Items for finding displayed items:
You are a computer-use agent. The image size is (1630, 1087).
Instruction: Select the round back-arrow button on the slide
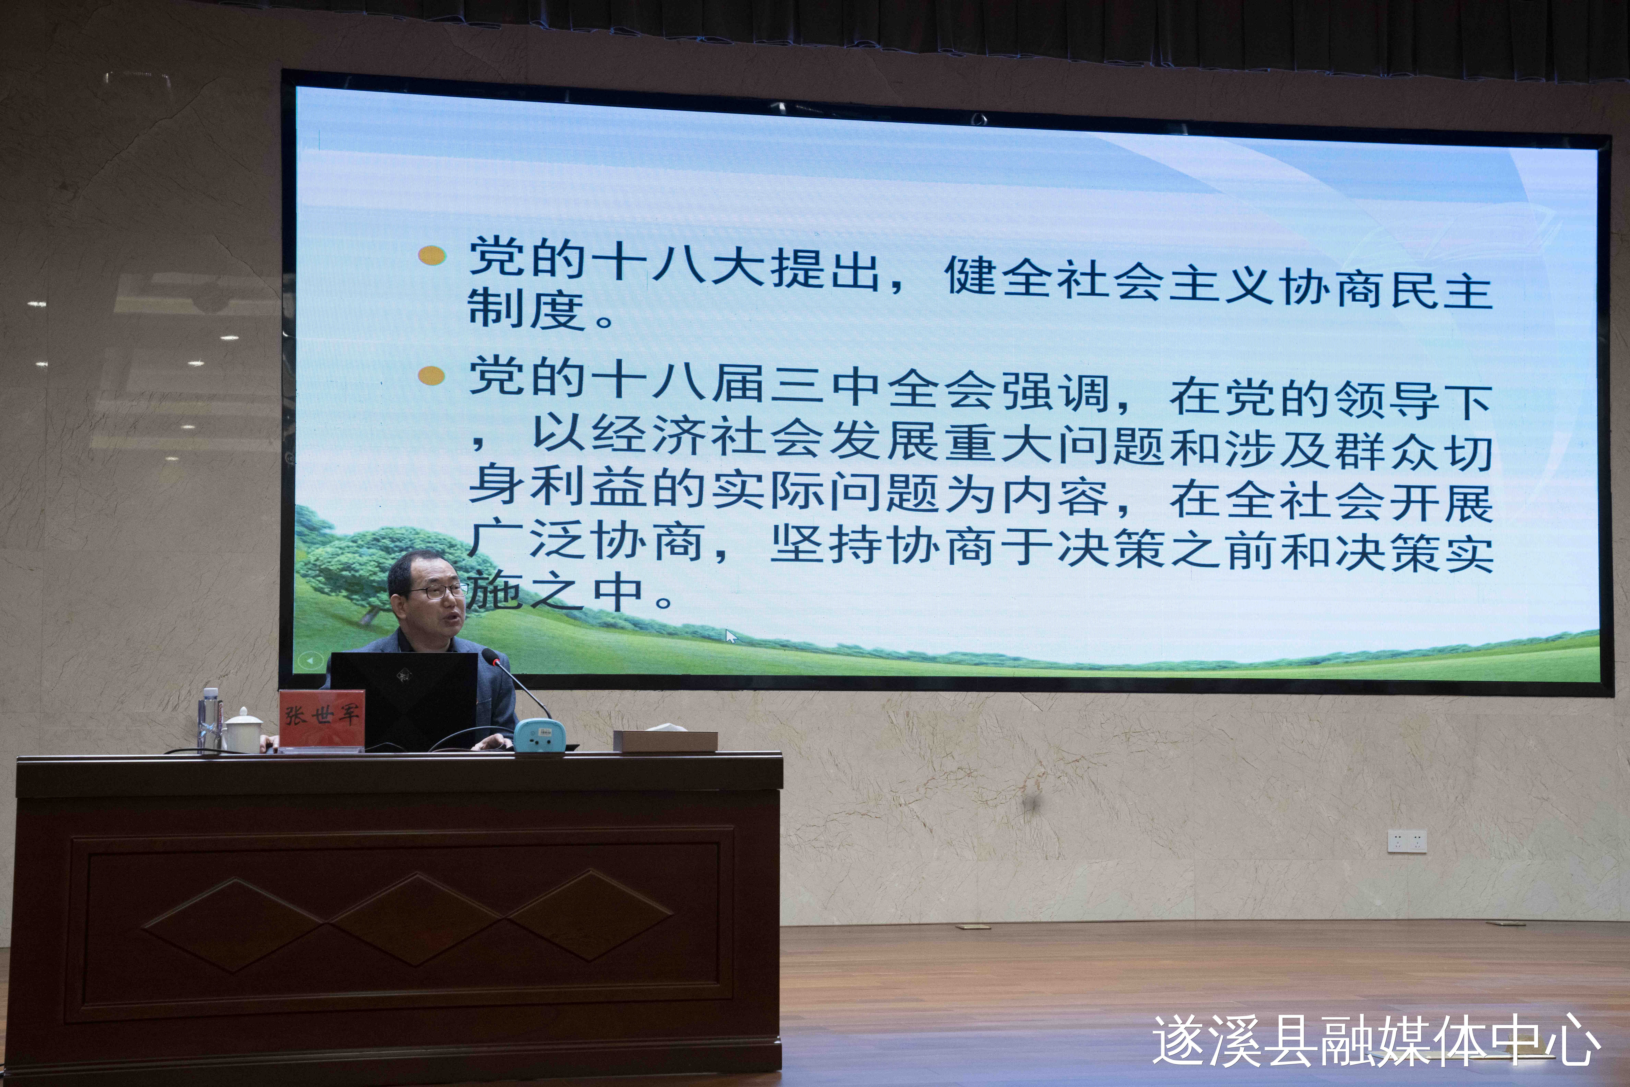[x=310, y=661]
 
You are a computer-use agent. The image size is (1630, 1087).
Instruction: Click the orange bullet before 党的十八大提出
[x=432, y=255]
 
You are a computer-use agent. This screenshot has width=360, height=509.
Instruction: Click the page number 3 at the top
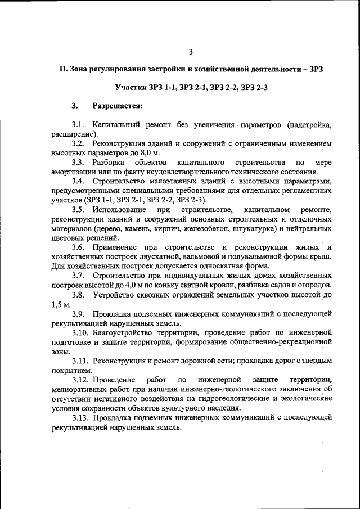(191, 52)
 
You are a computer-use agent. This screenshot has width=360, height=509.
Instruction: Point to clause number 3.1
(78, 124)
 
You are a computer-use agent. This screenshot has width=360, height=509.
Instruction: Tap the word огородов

EXERCISE AIM:
Copy every item above word for word, leaving the pictures out.

EXERCISE OUTPUT:
You are a computer-use agent. The image size is (1630, 1087).
Instruction: Select the round back-arrow button on the slide
[x=310, y=661]
 
You are a computer-use agent. The image size is (1630, 1087).
Instruction: Click the orange bullet before 党的十八大提出
[x=432, y=255]
 
You are a computer-use agent. This screenshot has width=360, height=509.
Instruction: Click the page number 3 at the top
(191, 52)
 
You are a computer-use agent. This screenshot has width=360, height=509.
Instruction: Point to clause number 3.1
(78, 124)
 
You are a computer-use agent. This screenshot has width=360, height=509.
Instruction: Tap the word огородов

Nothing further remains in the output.